La explotación de petróleo y gas mediante fracking en Argentina vuelve a estar en el centro de la polémica. Un reciente informe reveló que enormes cantidades de residuos derivados de esta actividad se están acumulando en la región de Vaca Muerta, uno de los mayores yacimientos de hidrocarburos no convencionales de América Latina, generando preocupación por sus posibles efectos sobre el medio ambiente y la salud de las comunidades cercanas.
Según las investigaciones, los residuos líquidos y semisólidos producidos durante el proceso de fracturación hidráulica estarían superando la capacidad de tratamiento disponible. Como consecuencia, grandes montañas de desechos se han acumulado cerca de zonas habitadas, provocando denuncias por contaminación del suelo, el aire y posibles afectaciones a la calidad de vida de los residentes.
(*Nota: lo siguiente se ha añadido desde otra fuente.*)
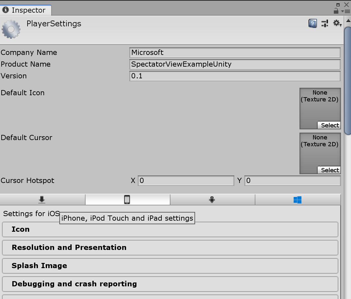This screenshot has height=299, width=351.
Task: Switch to the Inspector tab
Action: pos(26,10)
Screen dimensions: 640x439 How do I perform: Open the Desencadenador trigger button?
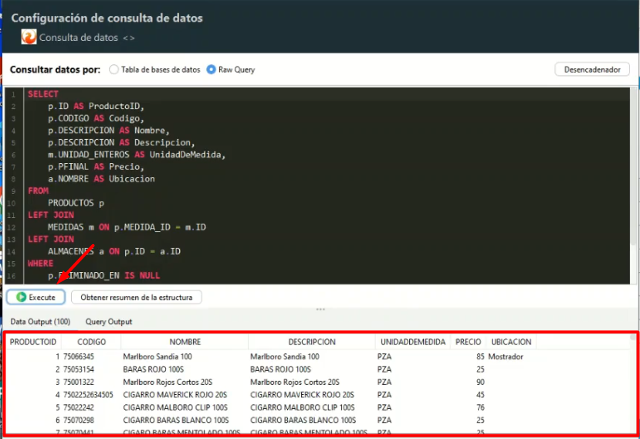click(591, 70)
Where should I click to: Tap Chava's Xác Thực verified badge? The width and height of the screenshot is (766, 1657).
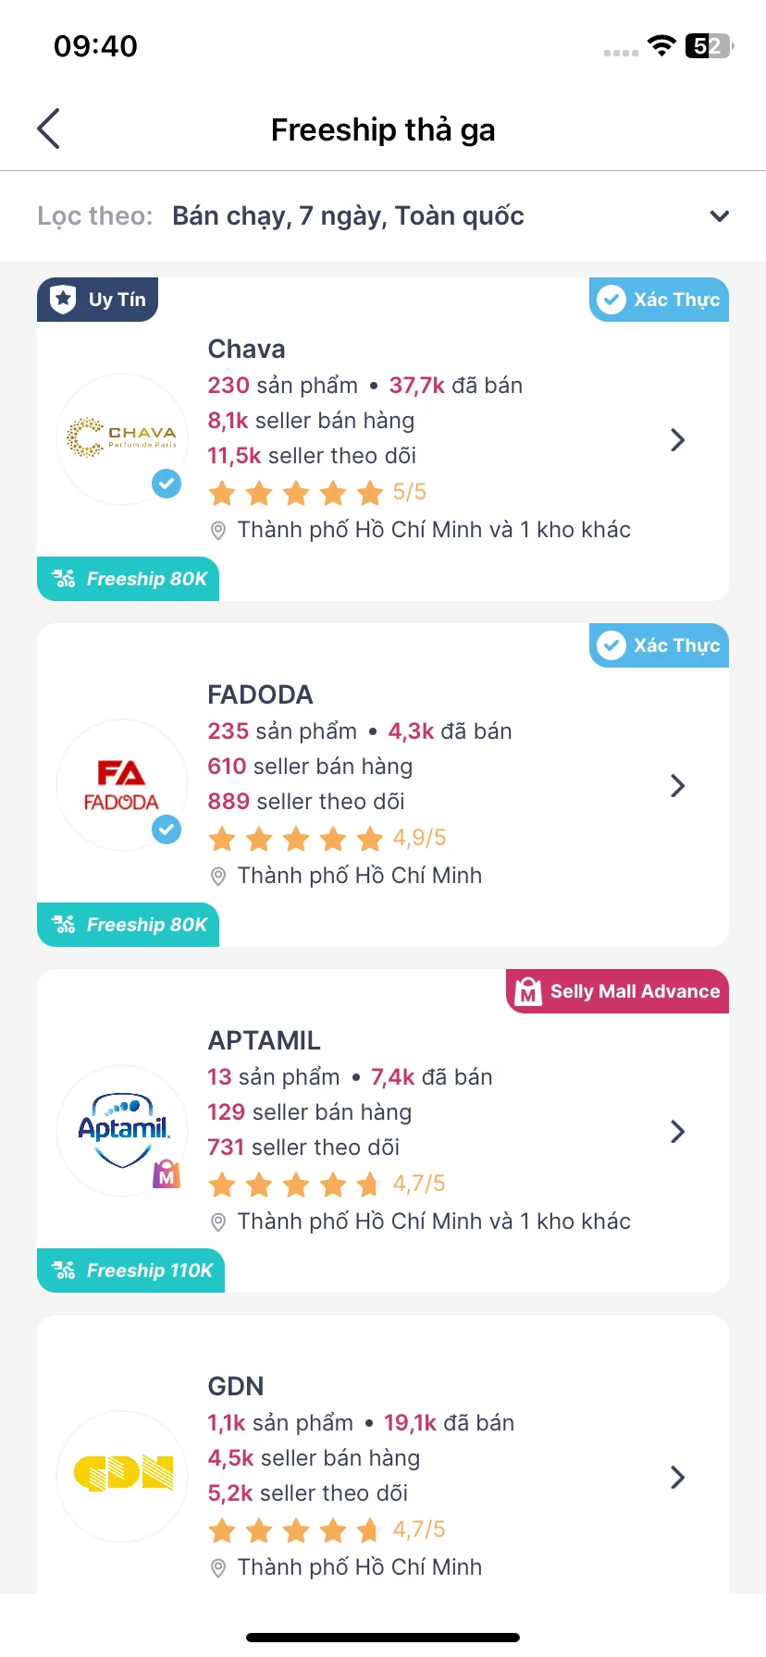click(659, 300)
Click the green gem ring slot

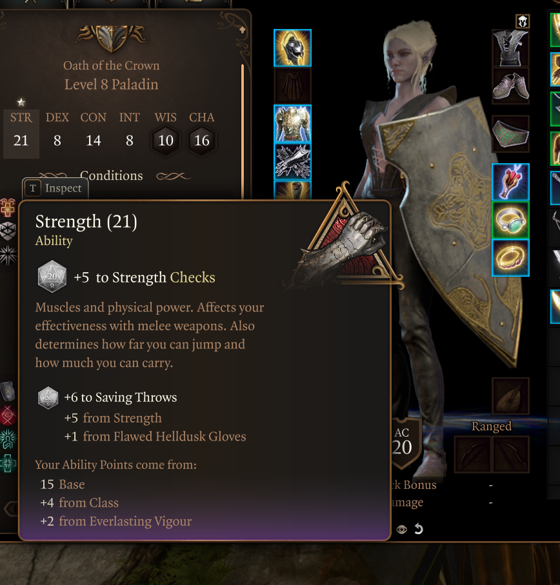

Uno de los casos más mencionados es el de la empresa Comarsa, señalada por autoridades y organizaciones ambientales de haber recibido volúmenes de residuos superiores a los que podía procesar. El caso ha derivado en investigaciones judiciales y reavivó el debate sobre los controles ambientales en la industria petrolera argentina.
Expertos también advierten sobre el manejo de las aguas residuales generadas por el fracking. Diversos reportes indican que gran parte de estos líquidos son reinyectados en el subsuelo, una práctica que podría aumentar los riesgos de contaminación de fuentes hídricas y de actividad sísmica inducida.
Mientras el Gobierno argentino impulsa el desarrollo energético de Vaca Muerta como motor económico, organizaciones ambientales y comunidades locales insisten en la necesidad de fortalecer la vigilancia ambiental y garantizar que el crecimiento de la industria no se traduzca en mayores riesgos para la población ni para los ecosistemas de la Patagonia.